### Task to complete
Word by word and line by line, write out all of the records.

Stored records
◇ ◇ ◇ ◇
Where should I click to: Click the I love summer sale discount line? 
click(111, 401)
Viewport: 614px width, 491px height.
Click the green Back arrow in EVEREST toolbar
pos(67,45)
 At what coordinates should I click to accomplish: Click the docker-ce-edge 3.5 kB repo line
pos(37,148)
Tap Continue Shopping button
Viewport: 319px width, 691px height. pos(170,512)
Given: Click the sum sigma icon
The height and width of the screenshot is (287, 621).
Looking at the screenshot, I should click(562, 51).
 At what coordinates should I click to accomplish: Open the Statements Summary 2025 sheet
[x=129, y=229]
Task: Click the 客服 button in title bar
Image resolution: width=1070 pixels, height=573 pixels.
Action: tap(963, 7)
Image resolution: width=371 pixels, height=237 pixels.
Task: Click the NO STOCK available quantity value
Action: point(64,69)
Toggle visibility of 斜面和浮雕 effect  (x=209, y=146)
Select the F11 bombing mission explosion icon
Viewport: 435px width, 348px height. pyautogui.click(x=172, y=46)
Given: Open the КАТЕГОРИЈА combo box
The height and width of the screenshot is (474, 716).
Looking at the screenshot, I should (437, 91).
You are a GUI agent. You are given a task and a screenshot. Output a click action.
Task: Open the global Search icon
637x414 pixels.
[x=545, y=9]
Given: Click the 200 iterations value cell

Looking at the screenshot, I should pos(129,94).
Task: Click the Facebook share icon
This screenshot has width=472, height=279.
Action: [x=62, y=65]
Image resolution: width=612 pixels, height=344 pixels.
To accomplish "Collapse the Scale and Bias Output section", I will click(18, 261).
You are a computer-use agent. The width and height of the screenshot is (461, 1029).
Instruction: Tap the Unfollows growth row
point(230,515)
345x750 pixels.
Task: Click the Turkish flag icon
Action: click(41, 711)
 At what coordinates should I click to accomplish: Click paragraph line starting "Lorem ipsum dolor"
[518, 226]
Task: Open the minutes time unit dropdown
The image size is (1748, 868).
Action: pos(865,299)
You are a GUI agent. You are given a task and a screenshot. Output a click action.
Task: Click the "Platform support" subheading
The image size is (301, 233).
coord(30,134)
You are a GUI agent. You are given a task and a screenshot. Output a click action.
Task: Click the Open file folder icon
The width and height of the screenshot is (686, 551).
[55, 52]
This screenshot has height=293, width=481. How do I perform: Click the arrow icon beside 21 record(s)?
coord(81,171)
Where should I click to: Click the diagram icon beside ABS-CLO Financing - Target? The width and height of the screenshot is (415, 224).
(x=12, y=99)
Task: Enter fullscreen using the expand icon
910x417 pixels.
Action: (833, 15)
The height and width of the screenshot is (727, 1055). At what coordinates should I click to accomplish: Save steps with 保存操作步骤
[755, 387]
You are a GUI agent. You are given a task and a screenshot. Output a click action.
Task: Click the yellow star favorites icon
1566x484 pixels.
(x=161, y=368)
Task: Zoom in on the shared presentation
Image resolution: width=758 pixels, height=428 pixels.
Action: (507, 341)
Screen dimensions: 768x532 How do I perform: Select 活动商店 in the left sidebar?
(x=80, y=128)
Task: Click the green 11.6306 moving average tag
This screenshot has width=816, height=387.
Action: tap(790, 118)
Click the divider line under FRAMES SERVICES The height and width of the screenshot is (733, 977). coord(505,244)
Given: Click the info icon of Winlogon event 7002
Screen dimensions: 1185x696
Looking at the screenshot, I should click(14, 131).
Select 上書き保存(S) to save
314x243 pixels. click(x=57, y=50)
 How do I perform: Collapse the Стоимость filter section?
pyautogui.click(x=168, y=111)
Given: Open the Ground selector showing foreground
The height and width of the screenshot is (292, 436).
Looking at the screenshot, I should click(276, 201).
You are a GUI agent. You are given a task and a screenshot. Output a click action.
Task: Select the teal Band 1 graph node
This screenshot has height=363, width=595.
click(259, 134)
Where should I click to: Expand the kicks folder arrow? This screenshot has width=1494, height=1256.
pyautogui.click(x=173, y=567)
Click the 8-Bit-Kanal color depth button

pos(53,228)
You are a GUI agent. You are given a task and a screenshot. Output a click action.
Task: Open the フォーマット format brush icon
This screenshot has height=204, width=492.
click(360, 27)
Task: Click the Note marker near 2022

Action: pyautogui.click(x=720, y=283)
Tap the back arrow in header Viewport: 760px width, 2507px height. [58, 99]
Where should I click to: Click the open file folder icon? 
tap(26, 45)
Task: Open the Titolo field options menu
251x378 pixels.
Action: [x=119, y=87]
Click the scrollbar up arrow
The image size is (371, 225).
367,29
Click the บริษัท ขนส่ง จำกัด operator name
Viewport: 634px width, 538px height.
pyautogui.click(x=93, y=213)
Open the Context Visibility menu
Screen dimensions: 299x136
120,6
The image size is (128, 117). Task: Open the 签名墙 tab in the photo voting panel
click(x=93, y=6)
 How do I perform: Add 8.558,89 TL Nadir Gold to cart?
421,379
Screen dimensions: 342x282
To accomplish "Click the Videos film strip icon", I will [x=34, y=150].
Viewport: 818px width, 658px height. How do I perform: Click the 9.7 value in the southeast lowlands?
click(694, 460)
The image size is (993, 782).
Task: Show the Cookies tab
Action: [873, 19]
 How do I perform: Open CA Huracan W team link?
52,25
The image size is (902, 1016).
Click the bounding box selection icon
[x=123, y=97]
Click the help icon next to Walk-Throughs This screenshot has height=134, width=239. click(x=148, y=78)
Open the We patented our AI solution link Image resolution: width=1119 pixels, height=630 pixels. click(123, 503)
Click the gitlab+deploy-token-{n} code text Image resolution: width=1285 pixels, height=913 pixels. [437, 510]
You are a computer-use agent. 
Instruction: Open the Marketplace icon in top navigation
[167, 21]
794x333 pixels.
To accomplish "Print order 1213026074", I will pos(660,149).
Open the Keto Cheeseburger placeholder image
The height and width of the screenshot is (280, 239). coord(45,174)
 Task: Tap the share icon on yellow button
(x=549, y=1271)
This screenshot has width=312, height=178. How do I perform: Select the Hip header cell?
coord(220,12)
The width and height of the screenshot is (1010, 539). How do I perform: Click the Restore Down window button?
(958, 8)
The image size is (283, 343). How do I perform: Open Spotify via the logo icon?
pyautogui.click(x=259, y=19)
◇ ◇ ◇ ◇
### Answer to the problem
Where should I click to: Click the I love summer sale discount line? 
click(111, 401)
Viewport: 614px width, 491px height.
Click the green Back arrow in EVEREST toolbar
pos(67,45)
 At what coordinates should I click to accomplish: Click the docker-ce-edge 3.5 kB repo line
pos(37,148)
Tap Continue Shopping button
Viewport: 319px width, 691px height. pos(170,512)
Given: Click the sum sigma icon
The height and width of the screenshot is (287, 621).
Looking at the screenshot, I should click(562, 51).
 At what coordinates should I click to accomplish: Open the Statements Summary 2025 sheet
[x=129, y=229]
Task: Click the 客服 button in title bar
Image resolution: width=1070 pixels, height=573 pixels.
Action: tap(963, 7)
Image resolution: width=371 pixels, height=237 pixels.
Task: Click the NO STOCK available quantity value
Action: point(64,69)
Toggle visibility of 斜面和浮雕 effect  (x=209, y=146)
Select the F11 bombing mission explosion icon
Viewport: 435px width, 348px height. pyautogui.click(x=172, y=46)
Given: Open the КАТЕГОРИЈА combo box
The height and width of the screenshot is (474, 716).
Looking at the screenshot, I should (437, 91).
You are a GUI agent. You are given a task and a screenshot. Output a click action.
Task: Open the global Search icon
637x414 pixels.
[x=545, y=9]
Given: Click the 200 iterations value cell

Looking at the screenshot, I should pos(129,94).
Task: Click the Facebook share icon
This screenshot has width=472, height=279.
Action: [x=62, y=65]
Image resolution: width=612 pixels, height=344 pixels.
To accomplish "Collapse the Scale and Bias Output section", I will click(18, 261).
You are a computer-use agent. The width and height of the screenshot is (461, 1029).
Instruction: Tap the Unfollows growth row
point(230,515)
345x750 pixels.
Task: Click the Turkish flag icon
Action: click(41, 711)
 At what coordinates should I click to accomplish: Click paragraph line starting "Lorem ipsum dolor"
[518, 226]
Task: Open the minutes time unit dropdown
The image size is (1748, 868).
Action: pos(865,299)
You are a GUI agent. You are given a task and a screenshot. Output a click action.
Task: Click the "Platform support" subheading
The image size is (301, 233).
coord(30,134)
You are a GUI agent. You are given a task and a screenshot. Output a click action.
Task: Click the Open file folder icon
The width and height of the screenshot is (686, 551).
[55, 52]
This screenshot has height=293, width=481. How do I perform: Click the arrow icon beside 21 record(s)?
coord(81,171)
Where should I click to: Click the diagram icon beside ABS-CLO Financing - Target? The width and height of the screenshot is (415, 224).
(x=12, y=99)
Task: Enter fullscreen using the expand icon
910x417 pixels.
Action: (833, 15)
The height and width of the screenshot is (727, 1055). At what coordinates should I click to accomplish: Save steps with 保存操作步骤
[755, 387]
You are a GUI agent. You are given a task and a screenshot. Output a click action.
Task: Click the yellow star favorites icon
1566x484 pixels.
(x=161, y=368)
Task: Zoom in on the shared presentation
Image resolution: width=758 pixels, height=428 pixels.
Action: (507, 341)
Screen dimensions: 768x532 How do I perform: Select 活动商店 in the left sidebar?
(x=80, y=128)
Task: Click the green 11.6306 moving average tag
This screenshot has width=816, height=387.
Action: tap(790, 118)
Click the divider line under FRAMES SERVICES The height and width of the screenshot is (733, 977). coord(505,244)
Given: Click the info icon of Winlogon event 7002
Screen dimensions: 1185x696
Looking at the screenshot, I should click(14, 131).
Select 上書き保存(S) to save
314x243 pixels. click(x=57, y=50)
 How do I perform: Collapse the Стоимость filter section?
pyautogui.click(x=168, y=111)
Given: Open the Ground selector showing foreground
The height and width of the screenshot is (292, 436).
Looking at the screenshot, I should click(276, 201).
You are a GUI agent. You are given a task and a screenshot. Output a click action.
Task: Select the teal Band 1 graph node
This screenshot has height=363, width=595.
click(259, 134)
Where should I click to: Expand the kicks folder arrow? This screenshot has width=1494, height=1256.
pyautogui.click(x=173, y=567)
Click the 8-Bit-Kanal color depth button

pos(53,228)
You are a GUI agent. You are given a task and a screenshot. Output a click action.
Task: Open the フォーマット format brush icon
This screenshot has height=204, width=492.
click(360, 27)
Task: Click the Note marker near 2022

Action: pyautogui.click(x=720, y=283)
Tap the back arrow in header Viewport: 760px width, 2507px height. [58, 99]
Where should I click to: Click the open file folder icon? 
tap(26, 45)
Task: Open the Titolo field options menu
251x378 pixels.
Action: [x=119, y=87]
Click the scrollbar up arrow
The image size is (371, 225).
367,29
Click the บริษัท ขนส่ง จำกัด operator name
Viewport: 634px width, 538px height.
pyautogui.click(x=93, y=213)
Open the Context Visibility menu
Screen dimensions: 299x136
120,6
The image size is (128, 117). Task: Open the 签名墙 tab in the photo voting panel
click(x=93, y=6)
 How do I perform: Add 8.558,89 TL Nadir Gold to cart?
421,379
Screen dimensions: 342x282
To accomplish "Click the Videos film strip icon", I will [x=34, y=150].
Viewport: 818px width, 658px height. How do I perform: Click the 9.7 value in the southeast lowlands?
click(694, 460)
The image size is (993, 782).
Task: Show the Cookies tab
Action: [873, 19]
 How do I perform: Open CA Huracan W team link?
52,25
The image size is (902, 1016).
Click the bounding box selection icon
[x=123, y=97]
Click the help icon next to Walk-Throughs This screenshot has height=134, width=239. click(x=148, y=78)
Open the We patented our AI solution link Image resolution: width=1119 pixels, height=630 pixels. click(123, 503)
Click the gitlab+deploy-token-{n} code text Image resolution: width=1285 pixels, height=913 pixels. [437, 510]
You are a computer-use agent. 
Instruction: Open the Marketplace icon in top navigation
[167, 21]
794x333 pixels.
To accomplish "Print order 1213026074", I will pos(660,149).
Open the Keto Cheeseburger placeholder image
The height and width of the screenshot is (280, 239). coord(45,174)
 Task: Tap the share icon on yellow button
(x=549, y=1271)
This screenshot has width=312, height=178. How do I perform: Select the Hip header cell?
coord(220,12)
The width and height of the screenshot is (1010, 539). How do I perform: Click the Restore Down window button?
(958, 8)
The image size is (283, 343). How do I perform: Open Spotify via the logo icon?
pyautogui.click(x=259, y=19)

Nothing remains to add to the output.